Render the entries between the lines holding "The height and width of the screenshot is (916, 1316)." and "coord(174,1233)", inclusive, as a Markdown table with the columns Row and Line. Number each line in the Row column and leave out blank lines.

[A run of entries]
━━━━━━━━━━━━━━━━━━━━
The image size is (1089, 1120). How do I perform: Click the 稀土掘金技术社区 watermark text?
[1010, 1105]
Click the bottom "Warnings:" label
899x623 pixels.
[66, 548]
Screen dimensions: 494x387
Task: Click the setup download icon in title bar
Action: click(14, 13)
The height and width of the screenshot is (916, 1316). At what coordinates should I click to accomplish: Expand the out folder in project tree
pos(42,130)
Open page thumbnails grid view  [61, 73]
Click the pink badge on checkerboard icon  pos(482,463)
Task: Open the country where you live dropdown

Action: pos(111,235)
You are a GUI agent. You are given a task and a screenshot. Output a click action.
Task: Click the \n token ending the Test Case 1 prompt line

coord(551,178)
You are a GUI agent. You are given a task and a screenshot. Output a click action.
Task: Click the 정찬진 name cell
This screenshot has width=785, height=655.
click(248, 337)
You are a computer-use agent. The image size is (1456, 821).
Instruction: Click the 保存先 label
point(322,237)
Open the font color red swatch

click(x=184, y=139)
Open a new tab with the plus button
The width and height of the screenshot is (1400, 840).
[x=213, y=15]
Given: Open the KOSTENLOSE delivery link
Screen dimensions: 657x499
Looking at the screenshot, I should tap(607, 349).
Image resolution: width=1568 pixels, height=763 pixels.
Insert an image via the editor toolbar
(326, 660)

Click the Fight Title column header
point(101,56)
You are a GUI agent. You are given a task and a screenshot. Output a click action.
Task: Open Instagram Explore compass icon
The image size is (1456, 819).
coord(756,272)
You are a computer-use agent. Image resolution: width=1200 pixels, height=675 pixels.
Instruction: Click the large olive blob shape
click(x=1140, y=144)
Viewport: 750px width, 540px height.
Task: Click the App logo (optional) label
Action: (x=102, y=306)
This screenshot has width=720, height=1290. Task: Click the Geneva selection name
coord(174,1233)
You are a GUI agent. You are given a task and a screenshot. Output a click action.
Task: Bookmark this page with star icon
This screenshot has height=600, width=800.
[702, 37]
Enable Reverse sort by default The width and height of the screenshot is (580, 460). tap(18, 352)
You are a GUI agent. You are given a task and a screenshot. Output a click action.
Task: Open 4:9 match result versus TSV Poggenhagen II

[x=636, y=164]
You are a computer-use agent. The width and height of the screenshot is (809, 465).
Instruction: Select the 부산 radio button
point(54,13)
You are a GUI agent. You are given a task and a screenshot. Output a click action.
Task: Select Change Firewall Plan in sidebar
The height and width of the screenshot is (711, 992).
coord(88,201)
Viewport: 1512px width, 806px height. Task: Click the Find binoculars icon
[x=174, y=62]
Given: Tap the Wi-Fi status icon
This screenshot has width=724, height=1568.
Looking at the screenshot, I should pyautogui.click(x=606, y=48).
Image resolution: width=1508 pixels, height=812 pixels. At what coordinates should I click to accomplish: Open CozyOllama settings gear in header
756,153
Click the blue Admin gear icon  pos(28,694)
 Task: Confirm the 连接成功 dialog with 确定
━━━━━━━━━━━━━━━━━━━━
- [Response to this exercise]
| Row | Line |
|---|---|
| 1 | The height and width of the screenshot is (916, 1316). At what coordinates should I click to accomplish: Expand the out folder in project tree |
| 2 | pos(42,130) |
| 3 | Open page thumbnails grid view  [61, 73] |
| 4 | Click the pink badge on checkerboard icon  pos(482,463) |
| 5 | Task: Open the country where you live dropdown |
| 6 | Action: pos(111,235) |
| 7 | You are a GUI agent. You are given a task and a screenshot. Output a click action. |
| 8 | Task: Click the \n token ending the Test Case 1 prompt line |
| 9 | coord(551,178) |
| 10 | You are a GUI agent. You are given a task and a screenshot. Output a click action. |
| 11 | Task: Click the 정찬진 name cell |
| 12 | This screenshot has width=785, height=655. |
| 13 | click(248, 337) |
| 14 | You are a computer-use agent. The image size is (1456, 821). |
| 15 | Instruction: Click the 保存先 label |
| 16 | point(322,237) |
| 17 | Open the font color red swatch |
| 18 | click(x=184, y=139) |
| 19 | Open a new tab with the plus button |
| 20 | The width and height of the screenshot is (1400, 840). |
| 21 | [x=213, y=15] |
| 22 | Given: Open the KOSTENLOSE delivery link |
| 23 | Screen dimensions: 657x499 |
| 24 | Looking at the screenshot, I should tap(607, 349). |
| 25 | Image resolution: width=1568 pixels, height=763 pixels. |
| 26 | Insert an image via the editor toolbar |
| 27 | (326, 660) |
| 28 | Click the Fight Title column header |
| 29 | point(101,56) |
| 30 | You are a GUI agent. You are given a task and a screenshot. Output a click action. |
| 31 | Task: Open Instagram Explore compass icon |
| 32 | The image size is (1456, 819). |
| 33 | coord(756,272) |
| 34 | You are a computer-use agent. Image resolution: width=1200 pixels, height=675 pixels. |
| 35 | Instruction: Click the large olive blob shape |
| 36 | click(x=1140, y=144) |
| 37 | Viewport: 750px width, 540px height. |
| 38 | Task: Click the App logo (optional) label |
| 39 | Action: (x=102, y=306) |
| 40 | This screenshot has width=720, height=1290. Task: Click the Geneva selection name |
| 41 | coord(174,1233) |